**EXCERPT PROVIDED**
"Make art…make art."

BlogTO is single-handedly trying to kill me, listing the best places to buy chocolate in Toronto. Of course, I was already aware of them, especially JS Bonbons and Soma, but those pictures are making me hungry.

.:.

Quick thoughts on the Oscars: for the first time in quite a while I have no problem with any of the winners (or rather, with who didn’t win). Also, it’s a good thing “Falling Slowly” won best original song, ’cause if it’d lost to one of those Disney songs from Enchanted I’d have flown to L.A. and burned the Kodak theatre to the motherfucking ground.

Watch the performance (and acceptance speeches) here at Cinematical.

.:.

I just finished reading Incendiary (indigo) and need a new book. Fortunately I own about 60 that I haven’t read yet.

[tags]blogto, chocolate, soma, js bonbons, oscars, falling slowly, once, incendiary[/tags]

"Brick remains aloof. He is very handsome, and possibly a homosexual."

I got home around 8:30 tonight and am rather wiped, so blogging tonight will be terse.

  • I ate two fortune cookies today (Kung Hey Fat Choi!) and the fortunes inside read “A sweet surprise awaits you” and “Goods that are not shared are not goods.” You know what though? Those lines never worked on the girls in my high school, so I don’t know why I should put any faith in them now.
  • I wish I liked The Weakerthans‘ music as much as I liked John Samson’s lyrics.
  • Caitlin: still hot. Stacie Mistysyn: girlfriend du jour.
  • The Onion always make me laugh, but sometimes it’s so brilliantly absurd that I can only marvel and wonder where they buy their wonderful drugs. Today’s article “Ask The Stage Directions To Tennessee Williams’ Cat On A Hot Tin Roof” may set the bar at an all-time high.
  • It’s fully fucking snowtastic out there tonight. It’s been windy and blizzard-y all day, and there was more thundersnow earlier tonight. My walk home tonight, though only a few minutes from subway to lobby, was about seven different kinds of unpleasant. I’m ready for spring now.

[tags]fortune cookies, kung hey fat choi, weakerthans, degrassi, caitlin, the onion, tennessee williams, cat on a hot tin roof, toronto, blizzard, thundersnow[/tags]

"I can't keep doing this on my own with these…people."

Nellie and I went to see two movies in a row today:

I had incredibly high expectations for There Will Be Blood (imdb | rotten tomatoes), but it still paid off. I think as the film sinks in over the next few days I’ll get even more from it, but even at first glance it’s huge and chilling and epic and staggering. Daniel Day-Lewis, once again, proves himself a mad genius. At no time in any of his movies do I think of him in any of his other roles. Paul Dano and the other actors kept up, but Day-Lewis was on the screen for virtually every second of the film and swept it along. You may not like this movie, but if you can’t recognize it for the classic piece of filmmaking that it is, maybe you should stick to reality TV.

**Element and text position data**
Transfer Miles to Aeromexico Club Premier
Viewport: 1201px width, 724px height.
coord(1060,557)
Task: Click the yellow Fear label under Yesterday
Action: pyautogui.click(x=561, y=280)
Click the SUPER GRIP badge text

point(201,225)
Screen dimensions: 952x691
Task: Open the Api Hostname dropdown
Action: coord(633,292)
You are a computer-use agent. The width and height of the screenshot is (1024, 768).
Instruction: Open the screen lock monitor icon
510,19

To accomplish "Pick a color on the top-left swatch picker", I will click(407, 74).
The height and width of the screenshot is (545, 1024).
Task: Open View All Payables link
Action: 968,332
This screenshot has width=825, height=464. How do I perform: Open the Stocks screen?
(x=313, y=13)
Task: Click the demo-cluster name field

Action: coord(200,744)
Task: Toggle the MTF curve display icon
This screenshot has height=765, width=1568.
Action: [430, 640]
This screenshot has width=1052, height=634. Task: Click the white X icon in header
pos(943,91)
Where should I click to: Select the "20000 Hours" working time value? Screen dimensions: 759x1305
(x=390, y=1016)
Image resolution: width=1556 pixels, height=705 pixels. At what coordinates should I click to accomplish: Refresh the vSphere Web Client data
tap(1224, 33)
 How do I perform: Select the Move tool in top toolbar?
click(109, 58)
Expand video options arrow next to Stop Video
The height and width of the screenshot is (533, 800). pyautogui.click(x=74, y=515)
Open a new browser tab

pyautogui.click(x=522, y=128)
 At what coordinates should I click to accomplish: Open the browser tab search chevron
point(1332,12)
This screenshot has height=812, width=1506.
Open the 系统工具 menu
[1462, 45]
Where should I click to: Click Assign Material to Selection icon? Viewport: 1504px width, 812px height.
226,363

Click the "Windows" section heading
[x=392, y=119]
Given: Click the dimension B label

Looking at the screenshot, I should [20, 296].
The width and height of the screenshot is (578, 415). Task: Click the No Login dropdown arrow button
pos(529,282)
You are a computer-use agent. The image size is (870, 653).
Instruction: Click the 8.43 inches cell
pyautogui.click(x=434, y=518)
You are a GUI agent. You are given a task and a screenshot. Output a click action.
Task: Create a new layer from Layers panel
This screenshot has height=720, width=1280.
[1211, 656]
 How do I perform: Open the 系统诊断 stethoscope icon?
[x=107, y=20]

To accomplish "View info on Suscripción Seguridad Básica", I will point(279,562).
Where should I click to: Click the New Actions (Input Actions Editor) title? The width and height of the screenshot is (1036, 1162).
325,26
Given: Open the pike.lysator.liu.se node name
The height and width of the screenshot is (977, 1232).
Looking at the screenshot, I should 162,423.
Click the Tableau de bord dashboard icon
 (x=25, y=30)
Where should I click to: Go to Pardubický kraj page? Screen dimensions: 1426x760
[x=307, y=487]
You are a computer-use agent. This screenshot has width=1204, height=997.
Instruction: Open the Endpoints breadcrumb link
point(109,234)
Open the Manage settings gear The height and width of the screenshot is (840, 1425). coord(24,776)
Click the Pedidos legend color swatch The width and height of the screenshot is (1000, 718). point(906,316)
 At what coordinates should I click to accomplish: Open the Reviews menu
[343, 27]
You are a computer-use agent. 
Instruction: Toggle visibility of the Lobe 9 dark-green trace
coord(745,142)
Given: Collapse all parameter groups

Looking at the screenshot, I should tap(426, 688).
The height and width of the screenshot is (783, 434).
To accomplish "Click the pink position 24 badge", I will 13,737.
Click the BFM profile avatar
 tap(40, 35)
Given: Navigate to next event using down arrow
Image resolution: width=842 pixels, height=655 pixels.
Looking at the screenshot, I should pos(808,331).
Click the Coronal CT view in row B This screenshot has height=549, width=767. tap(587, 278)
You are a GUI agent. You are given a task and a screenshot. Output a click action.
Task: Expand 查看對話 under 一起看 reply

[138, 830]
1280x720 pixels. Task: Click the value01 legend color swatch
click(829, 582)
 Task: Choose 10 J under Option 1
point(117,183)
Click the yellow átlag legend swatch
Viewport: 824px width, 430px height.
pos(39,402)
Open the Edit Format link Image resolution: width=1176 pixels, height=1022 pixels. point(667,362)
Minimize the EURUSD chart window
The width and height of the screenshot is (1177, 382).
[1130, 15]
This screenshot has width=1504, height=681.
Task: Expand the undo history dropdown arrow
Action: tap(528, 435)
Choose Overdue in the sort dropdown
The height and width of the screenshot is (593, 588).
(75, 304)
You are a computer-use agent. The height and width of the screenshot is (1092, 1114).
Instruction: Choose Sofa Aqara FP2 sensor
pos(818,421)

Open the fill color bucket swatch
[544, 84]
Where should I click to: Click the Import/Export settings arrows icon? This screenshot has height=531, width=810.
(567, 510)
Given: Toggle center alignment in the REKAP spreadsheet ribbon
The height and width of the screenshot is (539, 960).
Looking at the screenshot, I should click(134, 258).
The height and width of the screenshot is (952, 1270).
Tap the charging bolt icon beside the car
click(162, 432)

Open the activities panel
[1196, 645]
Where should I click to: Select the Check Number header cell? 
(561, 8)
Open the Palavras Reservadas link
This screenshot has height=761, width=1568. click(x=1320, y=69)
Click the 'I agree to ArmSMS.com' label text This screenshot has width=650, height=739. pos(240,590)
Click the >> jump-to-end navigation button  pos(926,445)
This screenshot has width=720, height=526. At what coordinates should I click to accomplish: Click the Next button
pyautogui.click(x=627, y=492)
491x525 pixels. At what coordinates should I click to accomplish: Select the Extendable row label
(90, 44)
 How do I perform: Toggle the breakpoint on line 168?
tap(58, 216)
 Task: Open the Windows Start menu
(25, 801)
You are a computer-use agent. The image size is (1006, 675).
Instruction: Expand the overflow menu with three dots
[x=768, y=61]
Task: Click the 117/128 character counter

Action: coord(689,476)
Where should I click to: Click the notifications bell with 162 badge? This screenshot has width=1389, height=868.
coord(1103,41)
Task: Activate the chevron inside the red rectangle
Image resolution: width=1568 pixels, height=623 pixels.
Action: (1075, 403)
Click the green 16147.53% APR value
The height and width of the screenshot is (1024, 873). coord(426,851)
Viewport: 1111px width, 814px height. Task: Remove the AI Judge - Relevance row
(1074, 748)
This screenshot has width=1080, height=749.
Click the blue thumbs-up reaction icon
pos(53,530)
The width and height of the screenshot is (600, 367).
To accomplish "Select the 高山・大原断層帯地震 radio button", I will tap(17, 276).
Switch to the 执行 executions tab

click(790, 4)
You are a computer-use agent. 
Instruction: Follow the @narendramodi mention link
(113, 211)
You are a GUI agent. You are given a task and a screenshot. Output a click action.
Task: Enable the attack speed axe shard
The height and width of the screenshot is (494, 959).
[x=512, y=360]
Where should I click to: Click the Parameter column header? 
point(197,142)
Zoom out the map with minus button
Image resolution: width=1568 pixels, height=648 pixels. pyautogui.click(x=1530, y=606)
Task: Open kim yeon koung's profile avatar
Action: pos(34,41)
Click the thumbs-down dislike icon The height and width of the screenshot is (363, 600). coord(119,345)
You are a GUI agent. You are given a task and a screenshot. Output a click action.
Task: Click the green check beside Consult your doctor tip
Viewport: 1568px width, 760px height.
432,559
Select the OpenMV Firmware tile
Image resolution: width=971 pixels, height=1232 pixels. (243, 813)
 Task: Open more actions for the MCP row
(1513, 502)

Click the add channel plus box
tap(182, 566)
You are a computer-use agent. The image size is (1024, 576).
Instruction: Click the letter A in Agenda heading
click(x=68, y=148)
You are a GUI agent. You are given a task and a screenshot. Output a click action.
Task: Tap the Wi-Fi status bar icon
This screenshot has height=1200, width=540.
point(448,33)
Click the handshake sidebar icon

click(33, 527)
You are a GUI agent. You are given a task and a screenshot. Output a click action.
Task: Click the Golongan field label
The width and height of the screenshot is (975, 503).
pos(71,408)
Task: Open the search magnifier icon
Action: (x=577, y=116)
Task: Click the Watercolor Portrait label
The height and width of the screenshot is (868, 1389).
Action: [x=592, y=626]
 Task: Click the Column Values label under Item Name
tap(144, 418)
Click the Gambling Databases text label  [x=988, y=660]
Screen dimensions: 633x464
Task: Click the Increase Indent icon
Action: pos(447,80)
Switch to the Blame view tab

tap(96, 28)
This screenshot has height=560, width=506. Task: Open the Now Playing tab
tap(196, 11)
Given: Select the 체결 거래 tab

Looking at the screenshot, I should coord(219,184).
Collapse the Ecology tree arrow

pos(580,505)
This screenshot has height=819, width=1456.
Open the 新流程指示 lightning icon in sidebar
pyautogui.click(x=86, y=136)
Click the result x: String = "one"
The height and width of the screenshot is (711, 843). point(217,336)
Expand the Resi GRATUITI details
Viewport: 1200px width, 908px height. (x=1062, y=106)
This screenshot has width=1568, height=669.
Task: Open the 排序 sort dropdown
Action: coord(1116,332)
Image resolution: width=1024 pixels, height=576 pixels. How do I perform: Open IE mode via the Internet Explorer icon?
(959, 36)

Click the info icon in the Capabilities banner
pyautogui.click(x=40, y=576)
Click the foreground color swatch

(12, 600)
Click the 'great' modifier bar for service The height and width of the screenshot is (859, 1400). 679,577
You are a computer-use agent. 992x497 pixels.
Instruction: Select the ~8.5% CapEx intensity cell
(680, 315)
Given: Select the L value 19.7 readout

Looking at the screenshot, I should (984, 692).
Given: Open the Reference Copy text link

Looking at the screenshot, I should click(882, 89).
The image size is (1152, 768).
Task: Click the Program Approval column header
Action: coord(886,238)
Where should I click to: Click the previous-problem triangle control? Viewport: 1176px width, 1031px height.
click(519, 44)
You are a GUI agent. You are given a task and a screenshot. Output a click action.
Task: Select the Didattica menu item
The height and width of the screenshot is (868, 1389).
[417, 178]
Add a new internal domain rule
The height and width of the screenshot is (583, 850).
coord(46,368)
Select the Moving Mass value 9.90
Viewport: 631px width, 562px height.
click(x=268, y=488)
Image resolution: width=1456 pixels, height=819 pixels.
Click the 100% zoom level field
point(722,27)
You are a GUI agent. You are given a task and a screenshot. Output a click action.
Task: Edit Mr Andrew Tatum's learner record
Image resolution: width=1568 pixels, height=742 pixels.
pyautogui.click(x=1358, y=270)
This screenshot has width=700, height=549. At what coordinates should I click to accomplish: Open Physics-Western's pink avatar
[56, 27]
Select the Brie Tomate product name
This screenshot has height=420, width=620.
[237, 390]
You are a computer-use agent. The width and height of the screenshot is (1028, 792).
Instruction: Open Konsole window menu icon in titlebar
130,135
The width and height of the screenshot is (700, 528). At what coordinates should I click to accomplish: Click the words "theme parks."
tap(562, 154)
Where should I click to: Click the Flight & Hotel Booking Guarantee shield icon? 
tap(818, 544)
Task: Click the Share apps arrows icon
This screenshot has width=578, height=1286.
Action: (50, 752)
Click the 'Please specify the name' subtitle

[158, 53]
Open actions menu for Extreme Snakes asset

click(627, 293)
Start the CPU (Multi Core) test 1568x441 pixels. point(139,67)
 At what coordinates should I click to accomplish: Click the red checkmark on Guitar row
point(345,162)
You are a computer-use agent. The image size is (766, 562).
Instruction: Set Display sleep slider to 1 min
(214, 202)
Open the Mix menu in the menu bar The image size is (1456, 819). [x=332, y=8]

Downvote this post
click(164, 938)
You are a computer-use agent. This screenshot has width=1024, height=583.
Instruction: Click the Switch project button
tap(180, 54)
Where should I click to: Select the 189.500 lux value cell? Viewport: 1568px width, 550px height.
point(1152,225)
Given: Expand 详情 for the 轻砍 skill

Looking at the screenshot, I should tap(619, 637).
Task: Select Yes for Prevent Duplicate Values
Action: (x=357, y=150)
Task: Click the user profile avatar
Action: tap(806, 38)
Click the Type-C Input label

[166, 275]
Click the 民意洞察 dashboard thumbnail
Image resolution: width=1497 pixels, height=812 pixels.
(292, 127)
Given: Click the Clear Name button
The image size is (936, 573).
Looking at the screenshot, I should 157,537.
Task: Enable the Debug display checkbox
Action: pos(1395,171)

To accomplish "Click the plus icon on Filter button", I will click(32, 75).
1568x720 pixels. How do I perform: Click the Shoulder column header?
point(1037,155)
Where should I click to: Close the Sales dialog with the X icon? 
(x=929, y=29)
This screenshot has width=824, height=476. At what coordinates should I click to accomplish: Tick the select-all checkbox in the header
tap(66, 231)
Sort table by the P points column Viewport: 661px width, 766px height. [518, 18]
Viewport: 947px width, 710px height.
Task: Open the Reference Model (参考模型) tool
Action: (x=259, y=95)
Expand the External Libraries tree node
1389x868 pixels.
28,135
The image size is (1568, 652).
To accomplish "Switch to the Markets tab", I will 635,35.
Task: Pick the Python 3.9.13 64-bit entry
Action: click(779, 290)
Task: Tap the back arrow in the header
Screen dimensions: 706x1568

**TO BE DONE**
**1.** Change "Kodak theatre" to "Dolby Theatre" in the blog post, starting with "Quick thoughts on" and going on through "the motherfucking ground.".
**2.** Carry the blog post forward from its last sentence.

**ANSWERS BY TASK**
**1.**
Quick thoughts on the Oscars: for the first time in quite a while I have no problem with any of the winners (or rather, with who didn’t win). Also, it’s a good thing “Falling Slowly” won best original song, ’cause if it’d lost to one of those Disney songs from Enchanted I’d have flown to L.A. and burned the Dolby Theatre to the motherfucking ground.

**2.**
Cloverfield (imdb | rotten tomatoes) was a completely different animal: a beastie-thriller, but done with a little more flair than we’ve come to expect. The handicam viewpoint was a useful little device, and kept the film from lapsing into the usual cliches (hey look, a spunky scientist finds a way to save the day!), focusing instead on showing the mass confusion of such an event. A pretty decent escapist flick. Oh, and Jessica Lucas: girlfriend du jour.

.:.

Absurdity piled on absurdity: the FCC is going to fine ABC $1.4 million because they showed buttocks on the air. Five years ago.

[tags]there will be blood, cloverfield, jessica lucas, fcc, nypd blue[/tags]

"I want no part of a world that refuses to congratulate itself."

Exciting news: I’m going to go for a run tomorrow. It’s the first time since my killer cold last week that I’ve felt up to it (and didn’t have an early meeting to get to). Sad that the idea of a 3 mile run is attractive to me at this point.

.:.

While I’ve quite enjoyed the television writer’s strike — network is for shit anyway — I had to laugh at Conan O’Brien’s strike diary.

With little to sustain me, I am forced to subsist entirely on Reality Television. I gorge myself on marathons of The Real Housewives of Orange County and Flavor of Love, then collapse in a wretched heap. If this is living, I welcome death.

It’s short. Go read.

.:.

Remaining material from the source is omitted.